Set of tasks:
1) From the passage on robotic multi-pass welding, list every operation it says the PC or its software carries out.
2) Pick up the passage on robotic multi-pass welding after its final sentence and write the next part.

# Document passage start

Due to the thickness of the steel plates used to manufacture the cans, it is not possible for the beveled edges of the plates to be fully welded together in one pass. Instead, the robotic welder makes a number of passes over the sections to be joined in a process known as multi-pass welding which involves depositing one weld bead in each of many weld runs.

To enable the welding system to accurately deposit beads in the first pass deep in the bottom of the joint, known as the root pass, as well as subsequent beads deposited in further fill passes, the PC identifies key points on the real world cross sectional profiles of the seam and measures their position as the scanner moves relative to the seam. The software in the PC can also calculate key parameters such as the cross sectional area of the joint.

Once such features have been determined, the data is analyzed to determine where the welding wire needs to be placed in the weld seam to create an effective weld. To do so, the software in the PC calculates the trajectory that the welding head needs to follow as it moves to the point at which the seam was scanned. The trajectory data is passed to a CompactLogix PLC from Allen-Bradley (Milwaukee, WI, USA; www.ab.rockwellautomation.com) that is interfaced to two linear servo slides that support and move the welding head to its optimal horizontal and vertical positions during the welding process.

# Document passage end
# Data extract start

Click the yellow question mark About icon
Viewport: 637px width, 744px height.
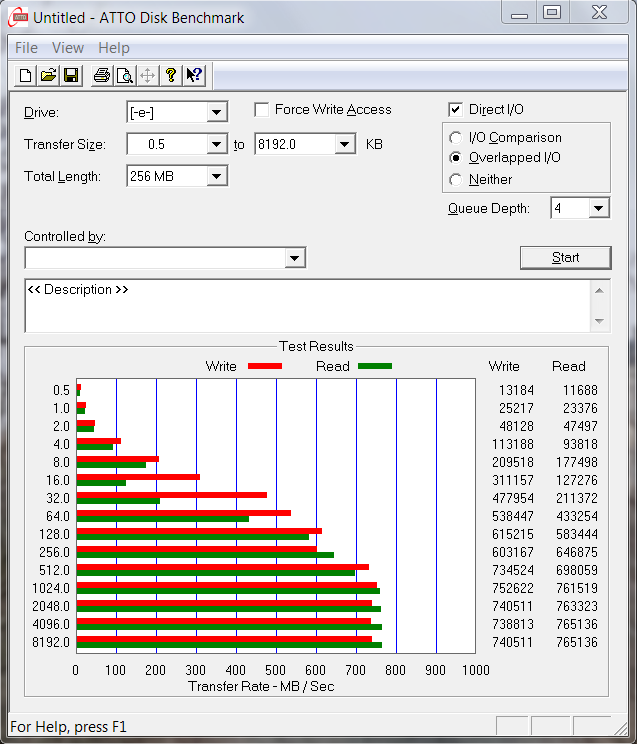[171, 75]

# Data extract end

Task-by-task results:
1)
- Identifies key points on the real world cross sectional profiles of the seam
- Measures the position of those key points as the scanner moves relative to the seam
- Calculates key parameters such as the cross sectional area of the joint
- Calculates the trajectory that the welding head needs to follow as it moves to the point at which the seam was scanned

2)
Meta's design of heavy duty and extra heavy duty linear slides use a robust steel frame, within which the carriage is mounted on four linear bearings on two parallel rails driven by a precision ball screw with a recirculating ball bearing nut. Motion is provided by an AC servomotor with integral high resolution encoder from Yaskawa Electric (Kitakyushu, Japan; www.yaskawa.co.jp) driving the ballscrew via a reduction gearbox from Shimpo (Kyoto, Japan; www.nidec-shimpo.co.jp).

In addition to calculating the target position where the welding wire needs to be placed, the PC software calculates how much material will need to be deposited in the seam from the analysis of volumetric data. From that analysis, the PLC is instructed to modify the rate at which the consumable electrode wire is fed into the joint via a servo motor as well as the rate at which the welding head moves along the seam. This type of "adaptive fill" has also proven to be very useful in other applications, such as welding earthquake-proof beams, where the joint volume intentionally changes dramatically to achieve the final beam properties.

The Windows-based touch screen interface running on the PC enables the operator to observe the profile of the joints and monitor the effectiveness of the system during the multi-pass welding process. To do so, the screen displays the profile of the seam that the robot is currently welding and the key numerical characteristics of the seam (such as its height and width) and the profile of the weld beads that are to be laid down during subsequent operations (Figure 4).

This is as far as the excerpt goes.